Entries taken from a collection
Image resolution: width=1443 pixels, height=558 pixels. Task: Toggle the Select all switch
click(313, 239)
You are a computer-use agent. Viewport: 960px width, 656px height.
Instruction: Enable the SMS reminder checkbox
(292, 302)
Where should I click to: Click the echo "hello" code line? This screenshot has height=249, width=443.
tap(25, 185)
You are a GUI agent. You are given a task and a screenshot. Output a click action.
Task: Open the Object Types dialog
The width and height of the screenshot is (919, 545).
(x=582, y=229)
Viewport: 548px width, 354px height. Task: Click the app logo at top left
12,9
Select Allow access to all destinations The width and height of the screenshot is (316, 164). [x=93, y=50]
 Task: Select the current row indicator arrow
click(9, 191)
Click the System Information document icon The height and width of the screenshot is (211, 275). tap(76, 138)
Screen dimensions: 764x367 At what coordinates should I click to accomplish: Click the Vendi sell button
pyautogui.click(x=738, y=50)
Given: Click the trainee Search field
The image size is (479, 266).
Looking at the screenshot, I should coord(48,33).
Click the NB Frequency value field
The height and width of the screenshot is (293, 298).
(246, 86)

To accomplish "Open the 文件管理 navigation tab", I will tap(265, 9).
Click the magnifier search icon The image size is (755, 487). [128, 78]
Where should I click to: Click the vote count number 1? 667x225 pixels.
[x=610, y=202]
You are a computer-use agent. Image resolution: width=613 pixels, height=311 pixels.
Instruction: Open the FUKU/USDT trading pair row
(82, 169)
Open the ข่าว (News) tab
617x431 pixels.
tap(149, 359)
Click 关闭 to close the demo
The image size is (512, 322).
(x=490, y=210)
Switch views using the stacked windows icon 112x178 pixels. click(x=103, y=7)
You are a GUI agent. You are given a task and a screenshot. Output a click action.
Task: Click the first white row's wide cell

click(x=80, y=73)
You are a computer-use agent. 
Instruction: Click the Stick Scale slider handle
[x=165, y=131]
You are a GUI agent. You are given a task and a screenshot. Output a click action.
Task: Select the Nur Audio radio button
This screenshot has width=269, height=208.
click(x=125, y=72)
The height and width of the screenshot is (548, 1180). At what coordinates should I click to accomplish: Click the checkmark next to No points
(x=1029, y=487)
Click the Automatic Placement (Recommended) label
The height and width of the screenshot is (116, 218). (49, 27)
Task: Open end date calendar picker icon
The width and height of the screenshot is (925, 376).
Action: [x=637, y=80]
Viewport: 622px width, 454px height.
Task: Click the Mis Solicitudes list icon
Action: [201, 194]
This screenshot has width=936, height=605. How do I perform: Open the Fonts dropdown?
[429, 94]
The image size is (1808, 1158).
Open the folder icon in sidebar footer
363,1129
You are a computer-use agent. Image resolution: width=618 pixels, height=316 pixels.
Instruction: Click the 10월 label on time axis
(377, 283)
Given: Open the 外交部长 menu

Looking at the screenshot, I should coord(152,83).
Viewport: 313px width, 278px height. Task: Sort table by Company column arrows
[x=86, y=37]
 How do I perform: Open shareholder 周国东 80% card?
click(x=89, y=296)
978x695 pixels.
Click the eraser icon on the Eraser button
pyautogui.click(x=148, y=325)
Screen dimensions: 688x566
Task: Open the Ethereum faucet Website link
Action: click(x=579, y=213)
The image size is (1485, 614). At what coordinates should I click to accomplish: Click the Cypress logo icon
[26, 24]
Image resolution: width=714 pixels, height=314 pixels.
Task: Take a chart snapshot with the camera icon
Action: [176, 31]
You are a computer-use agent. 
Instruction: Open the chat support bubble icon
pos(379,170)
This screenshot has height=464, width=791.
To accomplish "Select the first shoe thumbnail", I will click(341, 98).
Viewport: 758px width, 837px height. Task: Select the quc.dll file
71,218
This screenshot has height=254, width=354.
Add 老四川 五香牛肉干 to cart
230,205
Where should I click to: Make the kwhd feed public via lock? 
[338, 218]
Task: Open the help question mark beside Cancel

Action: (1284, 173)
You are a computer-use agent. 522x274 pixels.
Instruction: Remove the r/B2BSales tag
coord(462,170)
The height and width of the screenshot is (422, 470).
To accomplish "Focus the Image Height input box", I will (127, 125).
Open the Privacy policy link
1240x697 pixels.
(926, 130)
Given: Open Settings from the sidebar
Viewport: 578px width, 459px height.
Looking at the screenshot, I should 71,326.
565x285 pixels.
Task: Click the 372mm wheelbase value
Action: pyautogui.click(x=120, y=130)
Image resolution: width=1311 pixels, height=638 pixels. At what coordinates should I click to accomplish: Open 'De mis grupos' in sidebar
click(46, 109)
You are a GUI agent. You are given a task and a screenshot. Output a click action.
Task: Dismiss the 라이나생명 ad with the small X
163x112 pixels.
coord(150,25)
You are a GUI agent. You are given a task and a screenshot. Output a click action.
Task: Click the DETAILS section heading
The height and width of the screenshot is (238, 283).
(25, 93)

* Task goal:
Which lines above run from the one containing "Viewport: 548px width, 354px" to the one containing "Click the System"? Give them again exactly, both ends included.

* Exercise response:
Viewport: 548px width, 354px height. Task: Click the app logo at top left
12,9
Select Allow access to all destinations The width and height of the screenshot is (316, 164). [x=93, y=50]
 Task: Select the current row indicator arrow
click(9, 191)
Click the System Information document icon The height and width of the screenshot is (211, 275). tap(76, 138)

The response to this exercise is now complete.